§ Exercise aim
Check every line of the data below for the word "using", then give only the number of lines that have it.

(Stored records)
______________________________
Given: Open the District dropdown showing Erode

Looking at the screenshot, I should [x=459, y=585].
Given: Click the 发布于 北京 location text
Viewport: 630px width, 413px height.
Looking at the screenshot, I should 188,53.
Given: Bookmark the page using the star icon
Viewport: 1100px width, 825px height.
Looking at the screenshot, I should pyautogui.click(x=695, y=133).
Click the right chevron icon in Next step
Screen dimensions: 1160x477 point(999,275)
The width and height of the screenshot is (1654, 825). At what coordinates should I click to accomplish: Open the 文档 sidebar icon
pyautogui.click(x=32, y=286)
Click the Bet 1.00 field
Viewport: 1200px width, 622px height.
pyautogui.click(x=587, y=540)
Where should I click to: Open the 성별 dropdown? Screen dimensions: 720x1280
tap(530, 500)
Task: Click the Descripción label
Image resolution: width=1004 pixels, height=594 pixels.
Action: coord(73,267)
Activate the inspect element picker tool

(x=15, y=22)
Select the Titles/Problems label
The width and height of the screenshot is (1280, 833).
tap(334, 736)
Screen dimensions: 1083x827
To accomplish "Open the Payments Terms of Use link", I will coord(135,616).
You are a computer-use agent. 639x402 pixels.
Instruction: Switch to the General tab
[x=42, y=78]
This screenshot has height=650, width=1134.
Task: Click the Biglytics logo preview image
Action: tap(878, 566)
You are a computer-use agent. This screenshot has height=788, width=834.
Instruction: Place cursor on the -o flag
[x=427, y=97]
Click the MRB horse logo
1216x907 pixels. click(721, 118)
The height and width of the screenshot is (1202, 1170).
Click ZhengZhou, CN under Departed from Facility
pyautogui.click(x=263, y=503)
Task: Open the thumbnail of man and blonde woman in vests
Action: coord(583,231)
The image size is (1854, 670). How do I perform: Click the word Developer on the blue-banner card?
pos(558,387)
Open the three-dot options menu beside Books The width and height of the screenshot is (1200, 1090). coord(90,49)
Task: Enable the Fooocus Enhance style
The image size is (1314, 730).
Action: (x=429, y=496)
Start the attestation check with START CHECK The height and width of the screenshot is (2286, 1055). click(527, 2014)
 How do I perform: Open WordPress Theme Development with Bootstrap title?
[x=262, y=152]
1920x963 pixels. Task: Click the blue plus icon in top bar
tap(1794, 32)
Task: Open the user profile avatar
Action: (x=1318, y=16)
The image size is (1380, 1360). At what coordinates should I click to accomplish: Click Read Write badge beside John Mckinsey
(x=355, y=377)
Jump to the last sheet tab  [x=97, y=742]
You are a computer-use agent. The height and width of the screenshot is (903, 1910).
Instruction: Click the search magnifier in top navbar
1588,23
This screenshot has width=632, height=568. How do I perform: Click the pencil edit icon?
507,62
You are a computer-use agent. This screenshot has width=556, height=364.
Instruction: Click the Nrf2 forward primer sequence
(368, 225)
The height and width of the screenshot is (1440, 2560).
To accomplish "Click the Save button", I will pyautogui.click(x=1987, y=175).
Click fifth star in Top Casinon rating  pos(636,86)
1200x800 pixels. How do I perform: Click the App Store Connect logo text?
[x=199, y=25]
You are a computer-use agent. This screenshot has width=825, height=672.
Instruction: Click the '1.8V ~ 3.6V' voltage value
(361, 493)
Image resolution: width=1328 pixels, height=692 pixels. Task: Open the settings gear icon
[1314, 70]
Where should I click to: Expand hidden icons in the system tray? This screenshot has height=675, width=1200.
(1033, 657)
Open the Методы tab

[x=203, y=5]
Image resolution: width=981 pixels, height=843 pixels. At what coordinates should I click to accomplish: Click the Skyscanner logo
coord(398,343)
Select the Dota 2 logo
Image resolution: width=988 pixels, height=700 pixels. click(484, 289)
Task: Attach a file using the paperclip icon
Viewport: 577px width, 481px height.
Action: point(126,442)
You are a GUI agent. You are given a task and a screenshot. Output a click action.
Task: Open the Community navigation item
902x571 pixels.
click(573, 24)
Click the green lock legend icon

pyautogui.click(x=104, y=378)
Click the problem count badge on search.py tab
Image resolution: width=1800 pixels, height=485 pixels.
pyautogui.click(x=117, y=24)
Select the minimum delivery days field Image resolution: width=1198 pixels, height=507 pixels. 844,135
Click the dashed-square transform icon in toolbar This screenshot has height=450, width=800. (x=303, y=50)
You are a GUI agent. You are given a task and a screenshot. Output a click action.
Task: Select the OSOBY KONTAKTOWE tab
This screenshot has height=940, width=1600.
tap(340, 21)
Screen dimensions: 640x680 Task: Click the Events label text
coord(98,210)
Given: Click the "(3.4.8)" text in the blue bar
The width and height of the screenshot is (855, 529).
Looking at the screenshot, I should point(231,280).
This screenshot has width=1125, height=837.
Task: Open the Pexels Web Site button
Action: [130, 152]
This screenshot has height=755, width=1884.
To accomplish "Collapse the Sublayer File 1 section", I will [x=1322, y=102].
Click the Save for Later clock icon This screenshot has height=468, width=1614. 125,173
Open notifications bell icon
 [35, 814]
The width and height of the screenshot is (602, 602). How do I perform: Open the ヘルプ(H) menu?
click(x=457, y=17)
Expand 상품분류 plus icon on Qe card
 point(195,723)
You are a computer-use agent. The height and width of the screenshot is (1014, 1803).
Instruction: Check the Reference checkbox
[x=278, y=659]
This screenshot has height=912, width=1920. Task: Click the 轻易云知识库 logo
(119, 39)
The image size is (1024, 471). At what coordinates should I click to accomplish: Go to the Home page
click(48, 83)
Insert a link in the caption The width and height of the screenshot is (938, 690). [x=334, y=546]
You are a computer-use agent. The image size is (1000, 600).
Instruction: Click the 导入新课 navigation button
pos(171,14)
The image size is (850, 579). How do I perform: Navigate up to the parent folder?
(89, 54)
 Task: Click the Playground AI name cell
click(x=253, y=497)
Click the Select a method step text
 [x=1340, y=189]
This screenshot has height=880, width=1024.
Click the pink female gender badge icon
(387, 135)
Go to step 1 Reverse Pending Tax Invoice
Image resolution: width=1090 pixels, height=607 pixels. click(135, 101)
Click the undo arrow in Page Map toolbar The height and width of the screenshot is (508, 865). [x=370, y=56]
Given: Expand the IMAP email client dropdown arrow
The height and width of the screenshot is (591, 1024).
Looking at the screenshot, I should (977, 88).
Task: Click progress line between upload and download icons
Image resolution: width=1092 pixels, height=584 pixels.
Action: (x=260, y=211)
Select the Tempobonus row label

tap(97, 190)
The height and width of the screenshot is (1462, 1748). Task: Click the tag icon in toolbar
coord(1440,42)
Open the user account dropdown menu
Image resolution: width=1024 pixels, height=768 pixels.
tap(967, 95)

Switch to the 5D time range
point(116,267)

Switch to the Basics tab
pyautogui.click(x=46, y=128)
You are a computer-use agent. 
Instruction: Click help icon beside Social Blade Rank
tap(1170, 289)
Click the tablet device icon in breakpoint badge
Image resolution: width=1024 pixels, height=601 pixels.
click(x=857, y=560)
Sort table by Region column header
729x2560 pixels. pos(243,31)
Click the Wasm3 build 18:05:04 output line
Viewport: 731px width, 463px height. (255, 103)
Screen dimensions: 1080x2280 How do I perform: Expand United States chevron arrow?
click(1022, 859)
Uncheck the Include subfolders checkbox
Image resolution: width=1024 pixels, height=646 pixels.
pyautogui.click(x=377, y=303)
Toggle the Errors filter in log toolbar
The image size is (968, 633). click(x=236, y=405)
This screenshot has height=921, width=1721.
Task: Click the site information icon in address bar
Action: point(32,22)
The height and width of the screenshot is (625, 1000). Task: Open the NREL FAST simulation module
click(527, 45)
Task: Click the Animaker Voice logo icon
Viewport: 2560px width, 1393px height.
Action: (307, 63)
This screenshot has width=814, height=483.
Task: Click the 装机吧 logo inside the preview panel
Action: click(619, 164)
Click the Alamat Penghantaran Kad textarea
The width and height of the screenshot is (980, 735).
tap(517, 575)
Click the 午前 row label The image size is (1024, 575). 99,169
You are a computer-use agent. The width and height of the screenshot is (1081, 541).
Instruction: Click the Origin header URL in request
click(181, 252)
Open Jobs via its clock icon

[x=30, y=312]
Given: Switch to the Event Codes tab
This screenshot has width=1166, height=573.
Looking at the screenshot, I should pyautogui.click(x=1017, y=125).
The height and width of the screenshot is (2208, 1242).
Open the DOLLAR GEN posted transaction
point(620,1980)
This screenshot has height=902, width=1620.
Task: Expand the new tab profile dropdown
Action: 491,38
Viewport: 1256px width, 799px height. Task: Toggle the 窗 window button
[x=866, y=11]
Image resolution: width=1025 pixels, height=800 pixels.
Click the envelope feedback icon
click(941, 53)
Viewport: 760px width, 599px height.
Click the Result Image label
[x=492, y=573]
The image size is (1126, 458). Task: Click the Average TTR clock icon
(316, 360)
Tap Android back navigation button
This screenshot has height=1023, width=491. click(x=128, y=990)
______________________________
§ Written response
2